Request: Convert the lines starting at the one containing "Given: Expand the Variables tree node" and ending at the last line of the rows into a JSON list of strings, with one string per line and blank lines left out.

======== Data provided

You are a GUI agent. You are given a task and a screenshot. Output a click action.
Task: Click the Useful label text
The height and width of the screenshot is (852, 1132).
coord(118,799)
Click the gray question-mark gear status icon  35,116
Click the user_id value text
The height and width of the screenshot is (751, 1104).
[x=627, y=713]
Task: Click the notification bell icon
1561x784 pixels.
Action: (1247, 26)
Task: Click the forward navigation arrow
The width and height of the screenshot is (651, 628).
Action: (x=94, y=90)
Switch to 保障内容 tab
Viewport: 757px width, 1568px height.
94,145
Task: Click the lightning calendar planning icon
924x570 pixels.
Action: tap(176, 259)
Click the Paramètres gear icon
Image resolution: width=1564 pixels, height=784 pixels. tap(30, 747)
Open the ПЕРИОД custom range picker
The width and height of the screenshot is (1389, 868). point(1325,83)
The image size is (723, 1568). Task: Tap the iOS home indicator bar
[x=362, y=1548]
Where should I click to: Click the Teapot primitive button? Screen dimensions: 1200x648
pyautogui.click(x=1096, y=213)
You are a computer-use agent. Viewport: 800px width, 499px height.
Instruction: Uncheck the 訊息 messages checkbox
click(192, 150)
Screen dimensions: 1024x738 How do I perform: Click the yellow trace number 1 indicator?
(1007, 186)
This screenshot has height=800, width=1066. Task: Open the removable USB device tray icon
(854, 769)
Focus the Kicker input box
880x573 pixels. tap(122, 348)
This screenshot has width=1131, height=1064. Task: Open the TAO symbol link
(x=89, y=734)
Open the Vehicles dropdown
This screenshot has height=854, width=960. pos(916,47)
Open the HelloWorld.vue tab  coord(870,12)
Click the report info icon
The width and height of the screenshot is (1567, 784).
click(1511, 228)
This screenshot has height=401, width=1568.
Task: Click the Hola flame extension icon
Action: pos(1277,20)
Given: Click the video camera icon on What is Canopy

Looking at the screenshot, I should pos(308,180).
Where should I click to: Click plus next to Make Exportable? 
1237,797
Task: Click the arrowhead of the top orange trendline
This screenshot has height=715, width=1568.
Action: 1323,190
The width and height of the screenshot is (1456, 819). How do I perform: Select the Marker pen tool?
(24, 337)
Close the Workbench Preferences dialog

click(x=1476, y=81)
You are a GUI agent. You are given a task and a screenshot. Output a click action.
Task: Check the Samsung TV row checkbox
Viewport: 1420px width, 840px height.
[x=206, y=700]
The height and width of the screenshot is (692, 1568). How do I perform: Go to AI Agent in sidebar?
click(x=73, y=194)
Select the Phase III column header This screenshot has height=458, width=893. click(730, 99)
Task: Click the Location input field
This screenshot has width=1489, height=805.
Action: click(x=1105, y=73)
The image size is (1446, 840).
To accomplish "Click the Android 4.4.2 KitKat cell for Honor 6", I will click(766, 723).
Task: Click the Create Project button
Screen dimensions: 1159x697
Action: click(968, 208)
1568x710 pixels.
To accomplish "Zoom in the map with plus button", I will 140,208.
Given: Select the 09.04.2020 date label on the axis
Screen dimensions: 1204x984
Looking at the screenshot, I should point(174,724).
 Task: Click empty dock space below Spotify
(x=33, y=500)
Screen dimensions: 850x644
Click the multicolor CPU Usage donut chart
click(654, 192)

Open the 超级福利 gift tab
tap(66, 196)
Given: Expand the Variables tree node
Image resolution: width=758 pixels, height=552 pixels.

================

Response to this task:
[
  "Given: Expand the Variables tree node",
  "Image resolution: width=758 pixels, height=552 pixels."
]